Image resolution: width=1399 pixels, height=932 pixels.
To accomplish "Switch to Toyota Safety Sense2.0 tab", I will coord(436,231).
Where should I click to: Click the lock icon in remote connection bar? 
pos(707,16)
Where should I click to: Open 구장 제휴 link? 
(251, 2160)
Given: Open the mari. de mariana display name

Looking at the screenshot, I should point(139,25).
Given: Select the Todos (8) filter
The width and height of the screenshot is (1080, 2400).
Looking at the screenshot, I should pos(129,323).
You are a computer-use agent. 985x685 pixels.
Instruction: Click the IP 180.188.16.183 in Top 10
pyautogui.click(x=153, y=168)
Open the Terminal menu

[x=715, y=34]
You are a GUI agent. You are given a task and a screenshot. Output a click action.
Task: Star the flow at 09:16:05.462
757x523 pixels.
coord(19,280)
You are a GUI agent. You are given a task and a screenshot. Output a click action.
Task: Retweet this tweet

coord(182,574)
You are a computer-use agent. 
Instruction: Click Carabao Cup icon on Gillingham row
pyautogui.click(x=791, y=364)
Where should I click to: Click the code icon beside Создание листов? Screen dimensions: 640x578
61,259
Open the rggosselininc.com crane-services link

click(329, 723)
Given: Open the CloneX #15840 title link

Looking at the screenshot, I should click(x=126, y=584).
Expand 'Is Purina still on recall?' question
──────────────────────────────
- [What the task asks]:
Please copy out every one of the lines above, word for word.

- [Written reply]:
Image resolution: width=1399 pixels, height=932 pixels.
To accomplish "Switch to Toyota Safety Sense2.0 tab", I will coord(436,231).
Where should I click to: Click the lock icon in remote connection bar? 
pos(707,16)
Where should I click to: Open 구장 제휴 link? 
(251, 2160)
Given: Open the mari. de mariana display name

Looking at the screenshot, I should point(139,25).
Given: Select the Todos (8) filter
The width and height of the screenshot is (1080, 2400).
Looking at the screenshot, I should pos(129,323).
You are a computer-use agent. 985x685 pixels.
Instruction: Click the IP 180.188.16.183 in Top 10
pyautogui.click(x=153, y=168)
Open the Terminal menu

[x=715, y=34]
You are a GUI agent. You are given a task and a screenshot. Output a click action.
Task: Star the flow at 09:16:05.462
757x523 pixels.
coord(19,280)
You are a GUI agent. You are given a task and a screenshot. Output a click action.
Task: Retweet this tweet

coord(182,574)
You are a computer-use agent. 
Instruction: Click Carabao Cup icon on Gillingham row
pyautogui.click(x=791, y=364)
Where should I click to: Click the code icon beside Создание листов? Screen dimensions: 640x578
61,259
Open the rggosselininc.com crane-services link

click(329, 723)
Given: Open the CloneX #15840 title link

Looking at the screenshot, I should click(x=126, y=584).
Expand 'Is Purina still on recall?' question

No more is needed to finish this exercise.